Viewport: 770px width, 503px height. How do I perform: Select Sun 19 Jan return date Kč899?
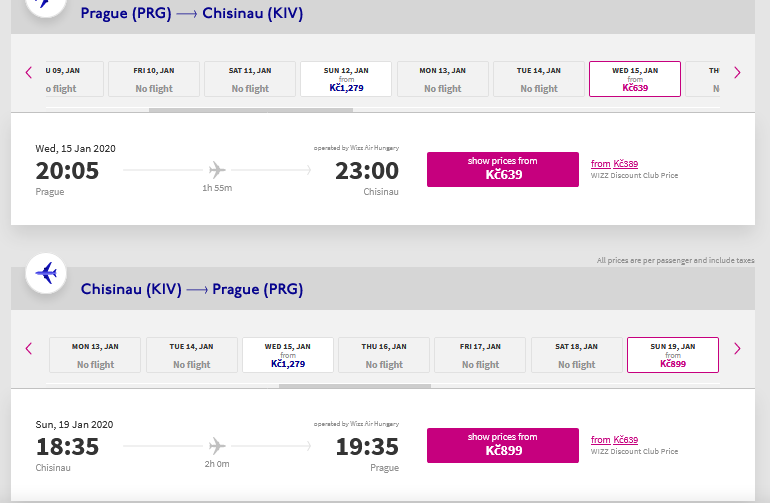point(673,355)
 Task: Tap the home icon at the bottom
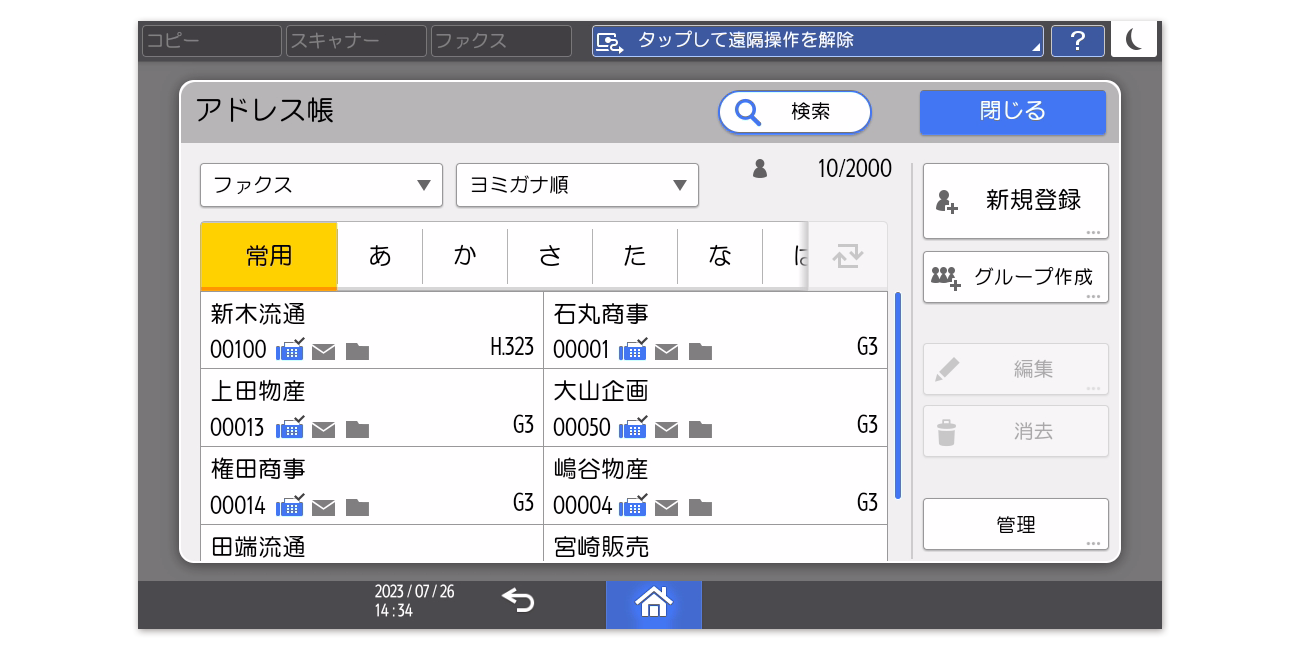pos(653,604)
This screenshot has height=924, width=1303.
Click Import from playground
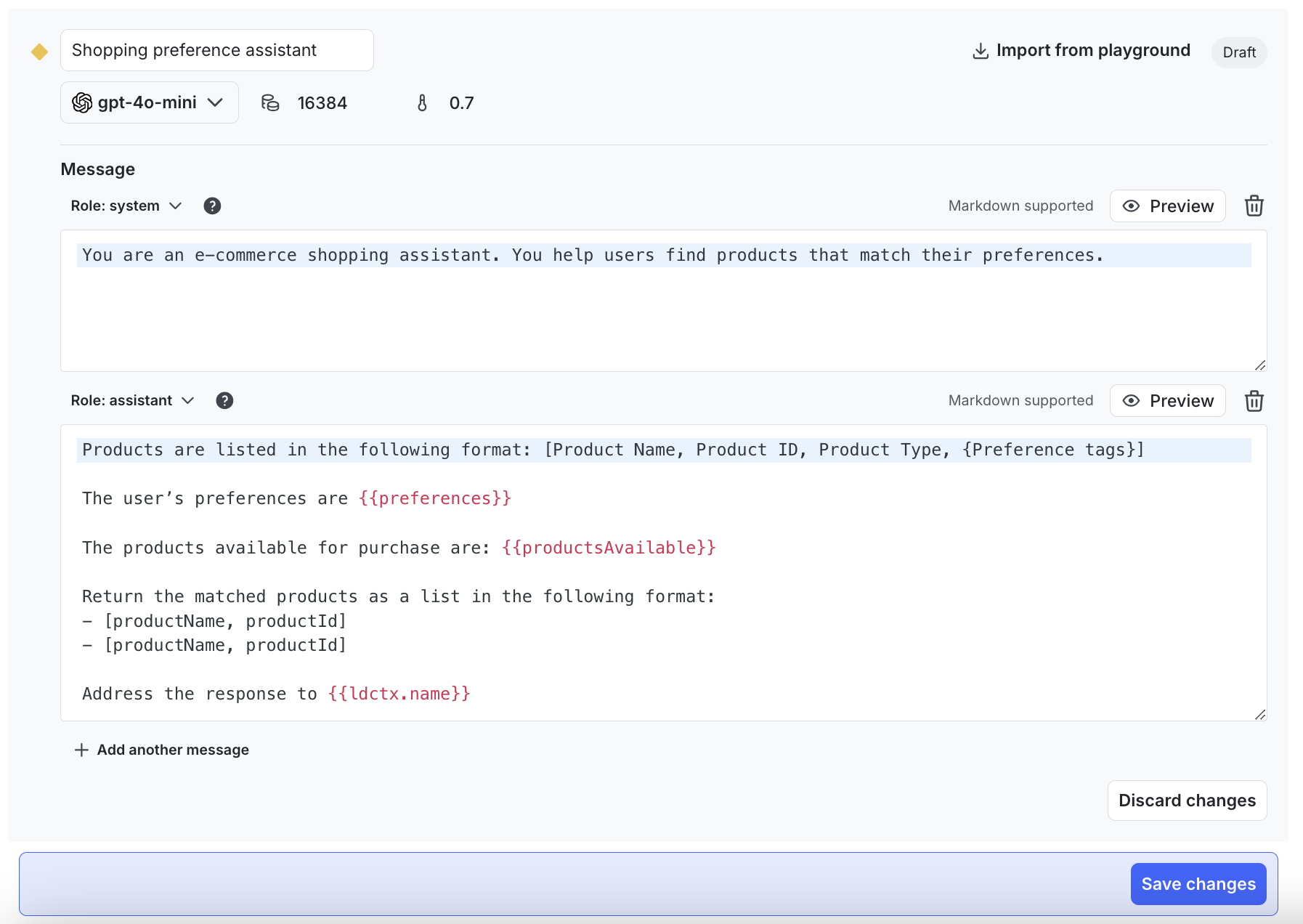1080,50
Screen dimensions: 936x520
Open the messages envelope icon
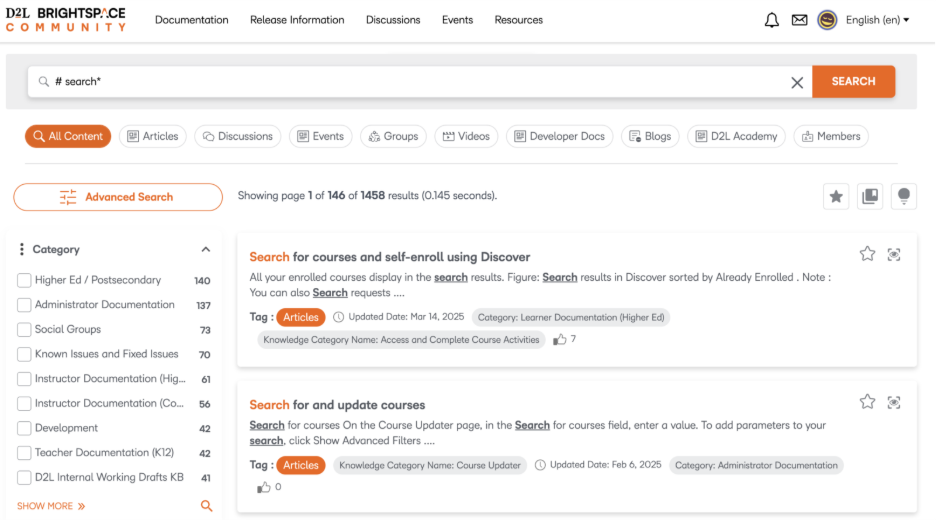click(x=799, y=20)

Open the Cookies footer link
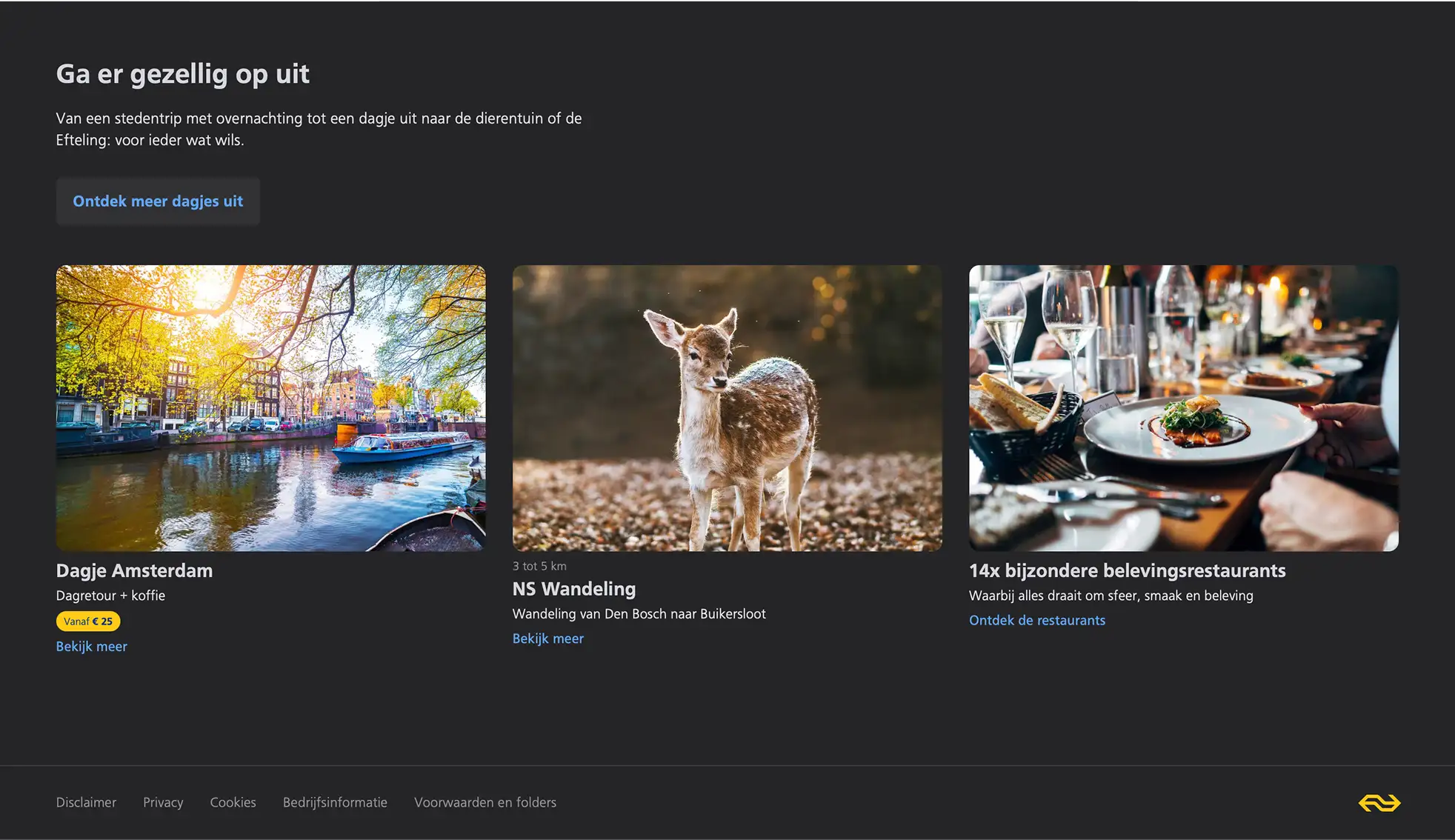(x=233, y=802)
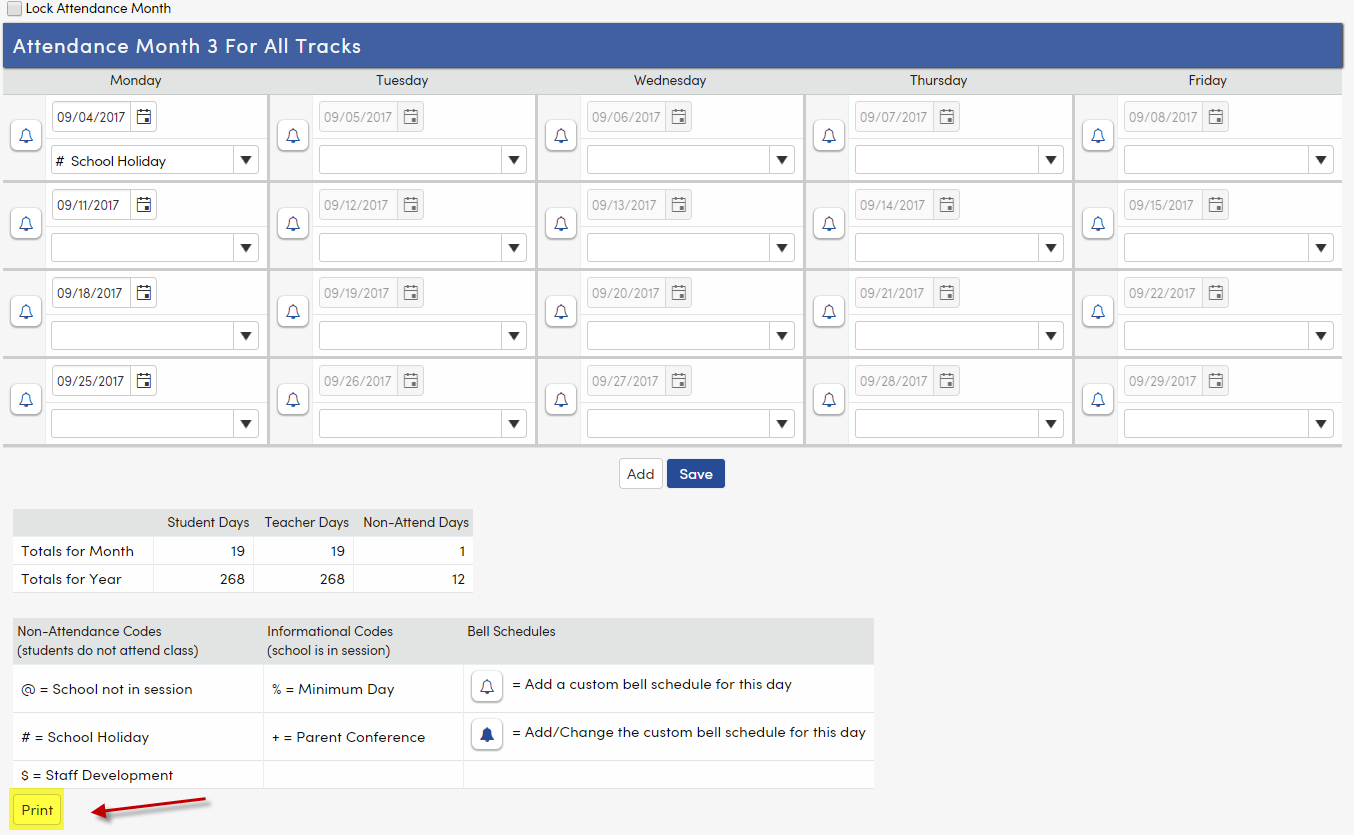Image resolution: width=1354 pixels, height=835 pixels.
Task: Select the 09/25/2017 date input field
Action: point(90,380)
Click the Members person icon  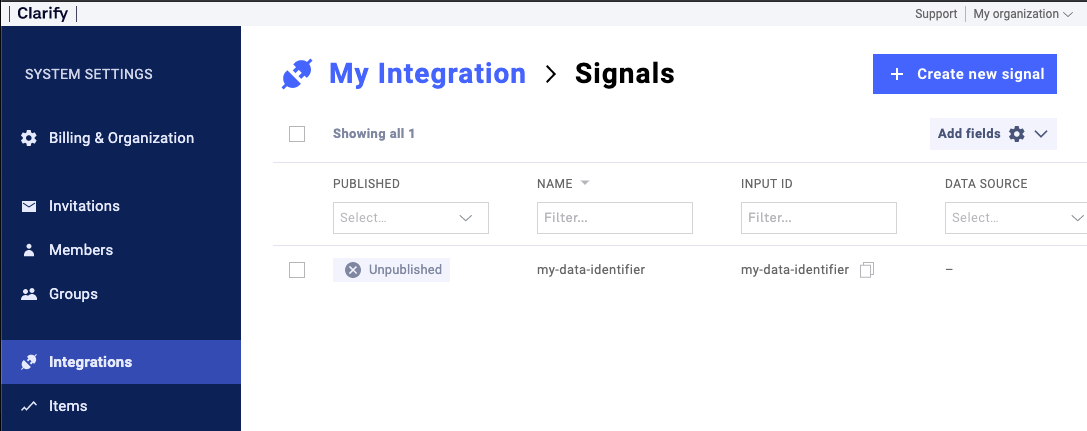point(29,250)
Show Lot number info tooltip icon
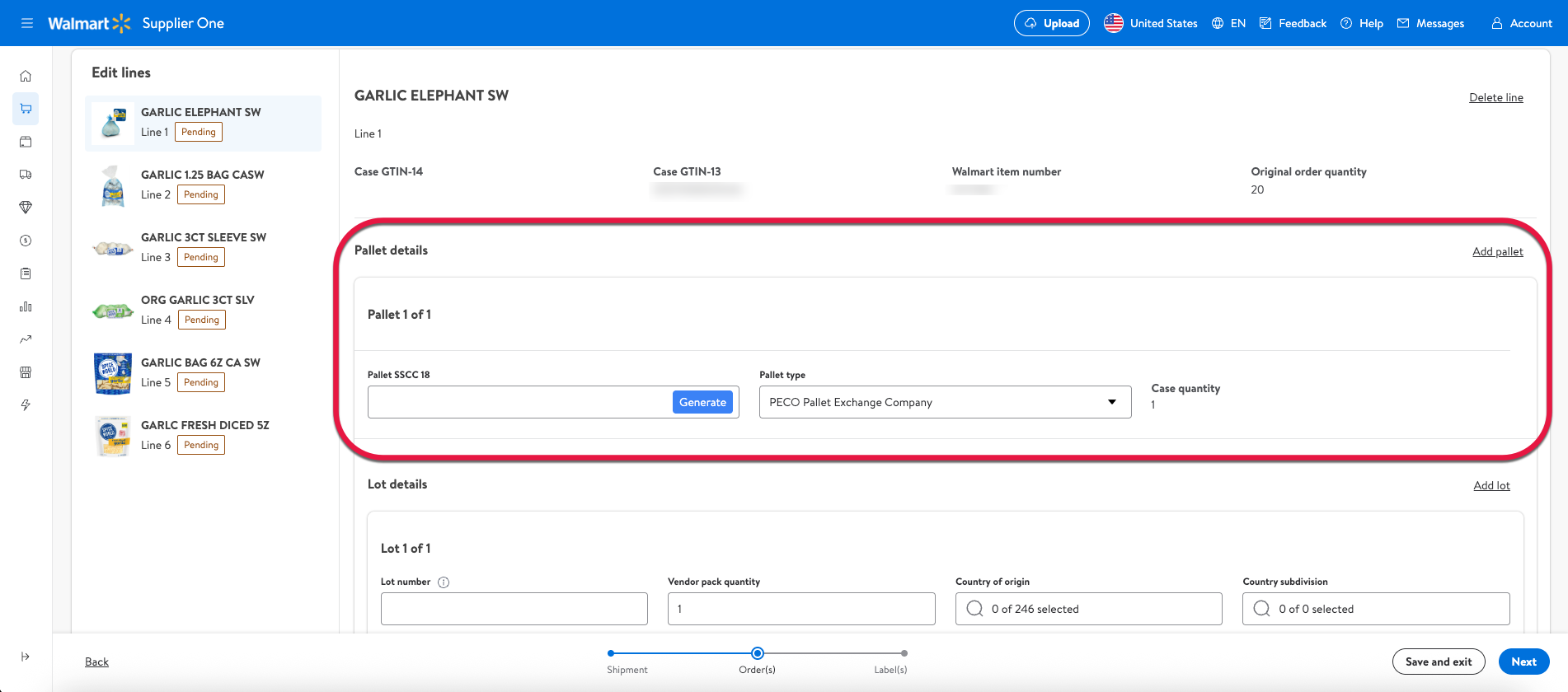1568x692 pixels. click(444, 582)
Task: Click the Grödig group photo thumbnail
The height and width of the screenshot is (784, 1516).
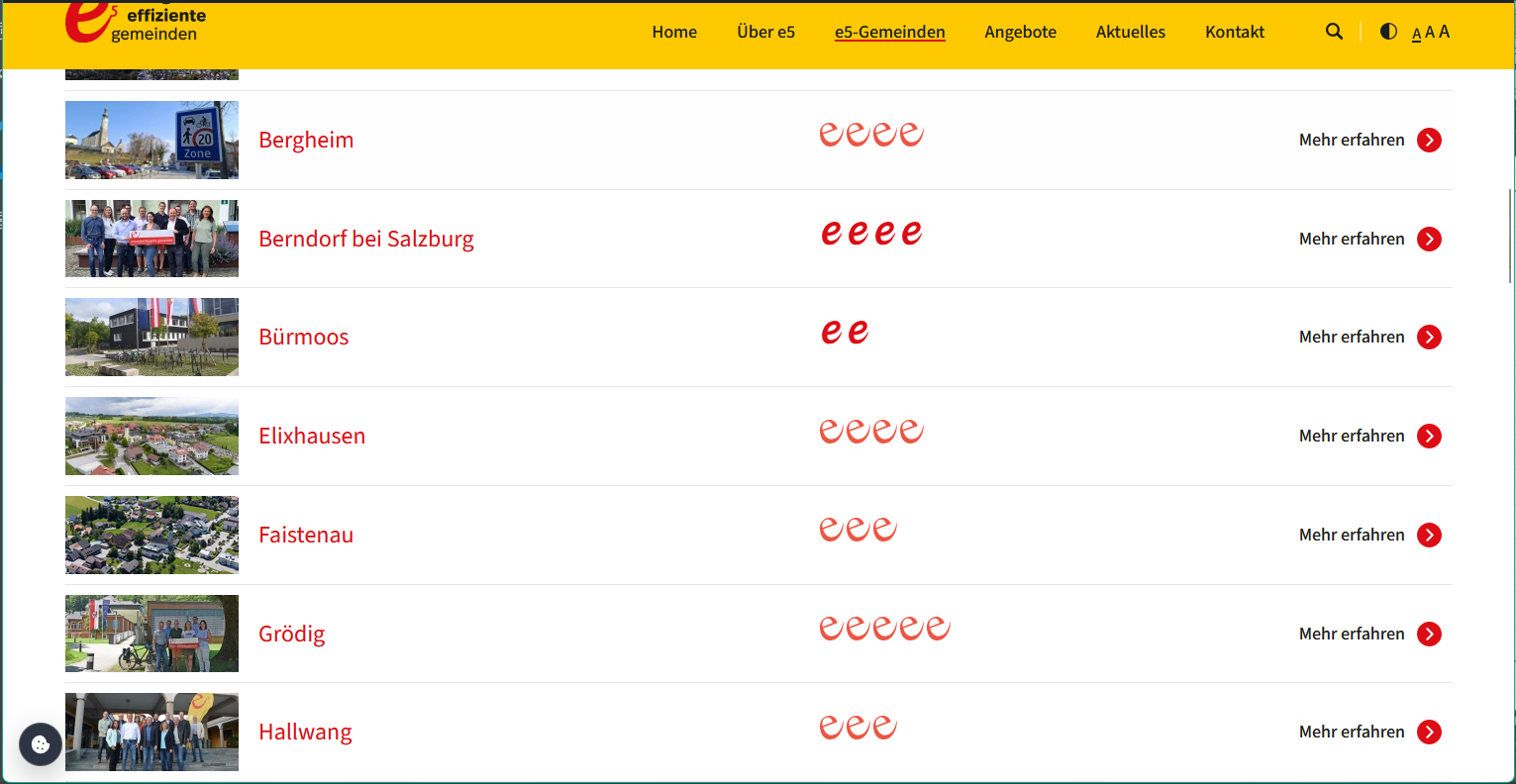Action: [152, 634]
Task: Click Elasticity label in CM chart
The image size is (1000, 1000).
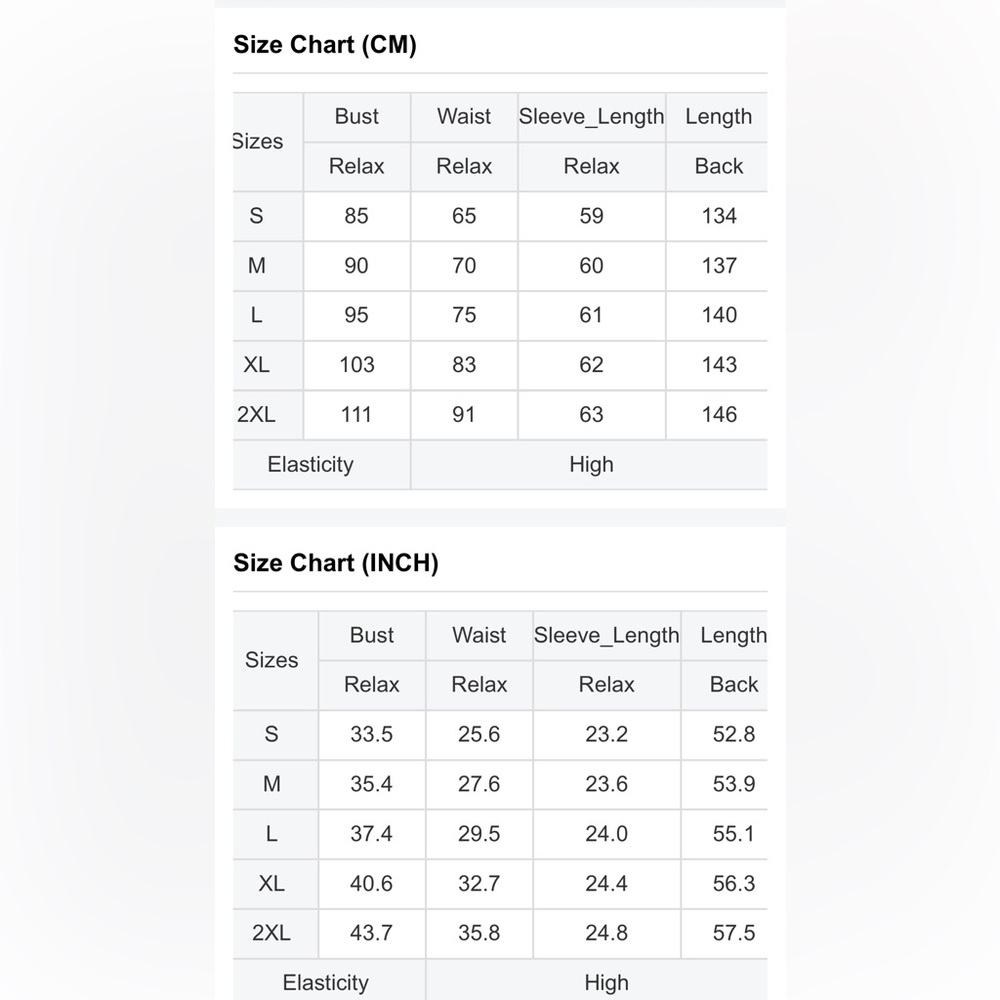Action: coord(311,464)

::::::

◆ Task instructions:
Copy out word for word the part of the entries that opens with the line containing "Show Lot number info tooltip icon" and runs through the end of the entries, leaving out the pictures.

◆ Solution to this problem:
Show Lot number info tooltip icon
1568x692 pixels. click(444, 582)
Task: Click the Grödig group photo thumbnail
The height and width of the screenshot is (784, 1516).
Action: [152, 634]
Task: Click Elasticity label in CM chart
The image size is (1000, 1000).
Action: coord(311,464)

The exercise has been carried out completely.